When the world's most-used AI confidently hallucinates a dead comedian sexting a millennial writer, "learning to use AI" starts to sound less like empowerment and more like damage control.
The Summary
- ChatGPT falsely claimed Don Rickles tried to sext Lena Dunham in 2012 when asked to identify an unnamed celebrity from her new book, exposing how confidently AI fabricates answers to questions it can't actually answer.
- The incident highlights the gap between "learn to use AI" advice from figures like Reese Witherspoon and the practical reality that most users can't distinguish confident AI hallucinations from fact.
- As AI becomes the default research tool, the ability to verify answers matters more than the ability to write better prompts.
The Signal
A Business Insider writer asked ChatGPT to identify which celebrity allegedly tried to text Lena Dunham late at night in 2012, a detail mentioned but left anonymous in Dunham's recent book. ChatGPT responded with total confidence: Don Rickles. The comedian who died in 2017 at age 90, known for roasting Frank Sinatra in the 1960s, supposedly sent flirty texts to a 26-year-old in 2012 when he was 86 years old.
The writer knew this was wrong. But here's what matters: she had to already know it was wrong to catch it. The AI didn't hedge. It didn't say "I don't have access to that information." It manufactured a specific, plausible-sounding answer and delivered it with the same authoritative tone it uses for actual facts.
"What level of 'using AI' is expected here to stave off falling behind in the workforce and life in general?"

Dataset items

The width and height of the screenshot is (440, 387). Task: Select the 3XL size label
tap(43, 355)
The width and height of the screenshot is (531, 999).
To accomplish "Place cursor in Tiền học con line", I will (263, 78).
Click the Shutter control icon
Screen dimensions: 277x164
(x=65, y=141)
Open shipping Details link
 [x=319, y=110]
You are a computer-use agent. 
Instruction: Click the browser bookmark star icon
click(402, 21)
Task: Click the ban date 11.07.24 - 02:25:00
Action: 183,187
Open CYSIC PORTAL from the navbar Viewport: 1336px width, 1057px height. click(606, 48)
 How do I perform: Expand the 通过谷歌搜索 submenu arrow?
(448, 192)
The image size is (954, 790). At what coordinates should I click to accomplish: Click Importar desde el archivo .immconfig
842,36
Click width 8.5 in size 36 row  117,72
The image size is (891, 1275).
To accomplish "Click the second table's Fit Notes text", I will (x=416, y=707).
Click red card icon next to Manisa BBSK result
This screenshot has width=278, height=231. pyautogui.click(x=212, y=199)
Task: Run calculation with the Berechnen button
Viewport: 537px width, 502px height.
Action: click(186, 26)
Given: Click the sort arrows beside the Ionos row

_ASSIGNED TASK:_
Reproduce the text of the article about ChatGPT's false Don Rickles claim between "- The incident" and "write better prompts.", inclusive.

_TASK OUTPUT:_
- The incident highlights the gap between "learn to use AI" advice from figures like Reese Witherspoon and the practical reality that most users can't distinguish confident AI hallucinations from fact.
- As AI becomes the default research tool, the ability to verify answers matters more than the ability to write better prompts.